Dataset entries:
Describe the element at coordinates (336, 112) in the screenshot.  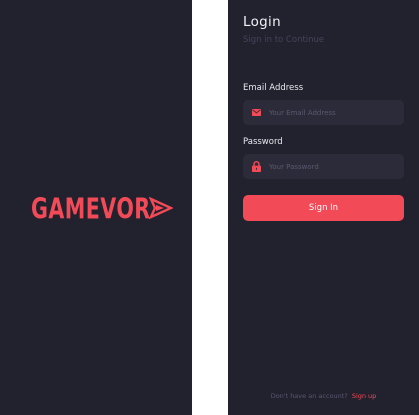
I see `email-input` at that location.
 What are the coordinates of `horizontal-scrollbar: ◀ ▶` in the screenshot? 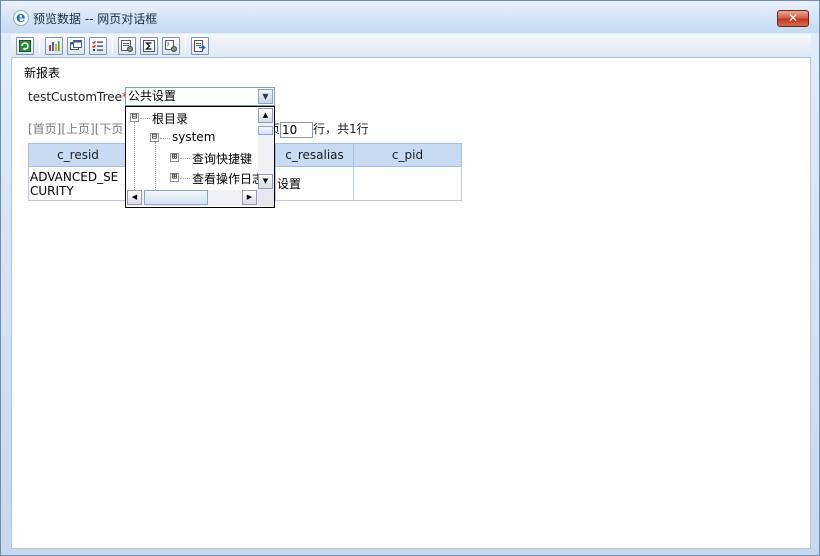 It's located at (192, 198).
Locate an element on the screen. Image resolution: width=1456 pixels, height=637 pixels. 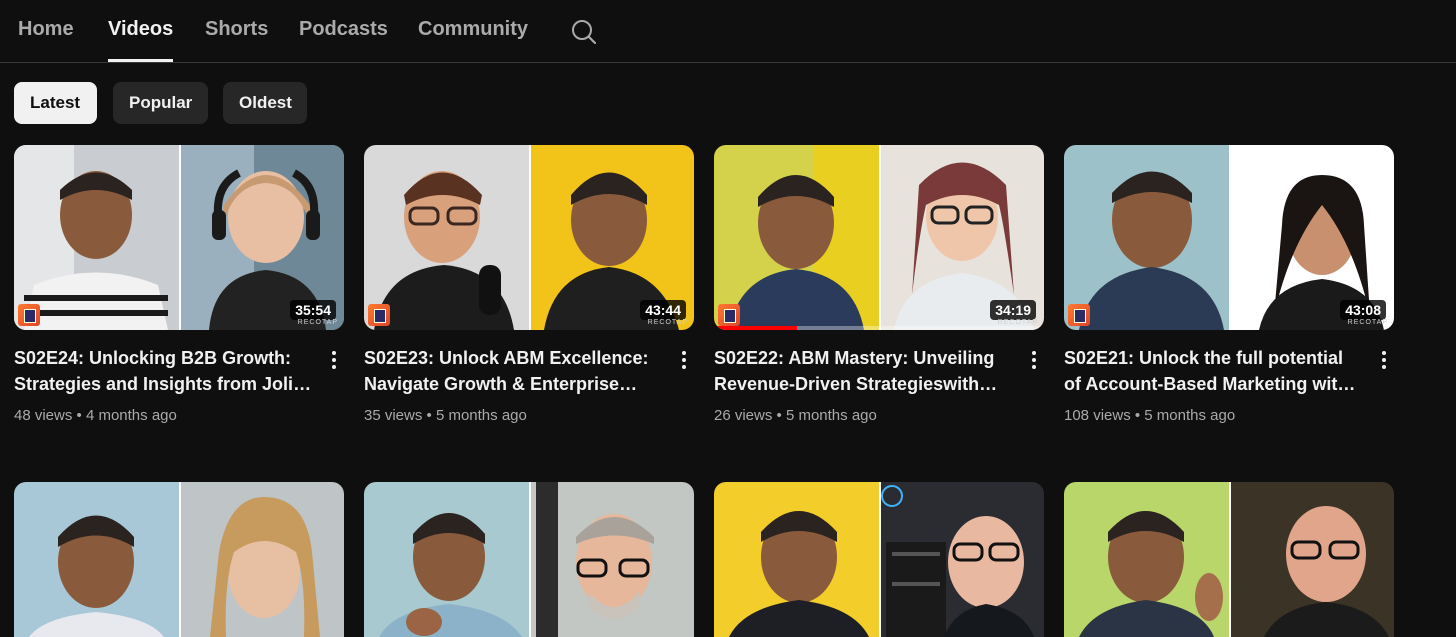
chip-latest: Latest is located at coordinates (56, 103).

:: WORK ITEM ::
Put the lines into a numbered list, starting at the line that contains "Locate an element" and ending at the last line, with blank lines and pictures left out.

:: RESPONSE BOX ::
1. Locate an element on the screen. Image resolution: width=1456 pixels, height=637 pixels. 
2. chip-latest: Latest is located at coordinates (56, 103).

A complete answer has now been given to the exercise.